A Casa Branca anunciou nesta segunda-feira (7) que o presidente Donald Trump irá adiar para 1º de agosto a retomada das tarifas sobre produtos importados do Japão e da Coreia do Sul.
O governo norte-americano informou que Trump assinará um decreto prorrogando o prazo, estendendo a trégua tarifária para negociações bilaterais.
As cartas enviadas aos líderes asiáticos detalham a imposição de uma tarifa mínima de 25% e reforçam o compromisso dos EUA em buscar acordos comerciais.
Prorrogação das tarifas e negociações em curso
O anúncio da Casa Branca ocorre no mesmo dia em que Donald Trump comunicou, por meio de cartas aos líderes do Japão e da Coreia do Sul, a aplicação de uma tarifa mínima de 25% sobre produtos importados desses países, com vigência a partir de 1º de agosto. As cartas, publicadas no perfil de Trump na Truth Social, destacam que a medida representa uma demonstração de força e compromisso dos EUA, mas deixam aberta a possibilidade de negociações para evitar a cobrança.

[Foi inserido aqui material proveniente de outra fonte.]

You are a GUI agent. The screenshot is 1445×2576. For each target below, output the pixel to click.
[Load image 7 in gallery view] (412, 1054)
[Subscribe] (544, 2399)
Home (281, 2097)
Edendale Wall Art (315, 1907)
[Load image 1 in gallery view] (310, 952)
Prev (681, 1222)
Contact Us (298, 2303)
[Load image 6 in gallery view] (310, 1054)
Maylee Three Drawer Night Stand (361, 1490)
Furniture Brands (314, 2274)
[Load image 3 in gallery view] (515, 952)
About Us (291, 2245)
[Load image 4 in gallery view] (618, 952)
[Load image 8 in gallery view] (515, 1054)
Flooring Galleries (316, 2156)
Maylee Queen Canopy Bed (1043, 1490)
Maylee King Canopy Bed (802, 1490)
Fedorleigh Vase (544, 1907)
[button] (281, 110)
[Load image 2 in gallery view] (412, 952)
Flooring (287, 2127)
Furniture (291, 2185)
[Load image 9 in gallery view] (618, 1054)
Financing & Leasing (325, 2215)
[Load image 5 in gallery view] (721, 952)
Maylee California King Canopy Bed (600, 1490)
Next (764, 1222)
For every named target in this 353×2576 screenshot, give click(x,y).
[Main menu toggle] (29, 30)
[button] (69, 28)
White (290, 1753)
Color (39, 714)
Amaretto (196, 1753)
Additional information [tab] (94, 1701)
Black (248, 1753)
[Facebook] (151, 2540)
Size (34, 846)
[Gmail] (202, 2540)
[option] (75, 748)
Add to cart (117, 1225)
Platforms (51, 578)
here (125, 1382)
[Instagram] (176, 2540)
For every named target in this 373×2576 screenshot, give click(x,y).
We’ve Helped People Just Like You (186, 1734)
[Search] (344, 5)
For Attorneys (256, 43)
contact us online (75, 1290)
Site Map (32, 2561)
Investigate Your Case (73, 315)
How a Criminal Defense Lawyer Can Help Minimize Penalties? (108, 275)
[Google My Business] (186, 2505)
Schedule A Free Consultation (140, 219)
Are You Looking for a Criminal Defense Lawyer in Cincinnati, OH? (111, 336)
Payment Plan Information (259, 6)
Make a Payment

Segundo o texto enviado ao primeiro-ministro japonês, Ishiba Shigeru, “os 25% são muito menos do que o necessário para eliminar a disparidade do déficit comercial”. Trump ressalta que não haverá tarifa caso empresas japonesas optem por produzir dentro dos Estados Unidos. A carta ao presidente sul-coreano, Lee Jae-myung, repete integralmente o conteúdo da mensagem enviada ao Japão.
A suspensão das tarifas, que estava prestes a expirar em 9 de julho, foi estendida por mais três semanas. Até o momento, Washington fechou acordos limitados apenas com Reino Unido e Vietnã, enquanto a maioria dos países tenta evitar tarifas que podem variar entre 10% e 50%.
Reações globais e impacto sobre o Brics
Além das tarifas sobre Japão e Coreia do Sul, Trump anunciou que irá impor uma tarifa adicional de 10% a “qualquer país que se alinhar às políticas antiamericanas do Brics”. Não foram detalhados quais países seriam afetados ou o que seriam consideradas políticas antiamericanas.
O Ministério das Relações Exteriores da China criticou a medida, afirmando que “o uso de tarifas não serve a ninguém” e se opôs ao uso de tarifas como ferramenta de coerção. A Rússia, por meio do porta-voz Dmitry Peskov, destacou que o Brics reúne países com visões comuns de cooperação baseadas em interesses próprios e que o grupo não é dirigido contra terceiros.
A África do Sul também se manifestou, defendendo o Brics como um movimento por um multilateralismo reformado e por uma ordem global mais equilibrada e inclusiva. O Brasil, até o momento, não se pronunciou oficialmente.
Entre os países que ainda buscam acordos para evitar tarifas estão Japão, Índia, Indonésia, Tailândia e Suíça. A União Europeia tenta negociar exceções para setores como agricultura, tecnologia e aviação, mas enfrenta obstáculos nas conversas com os EUA.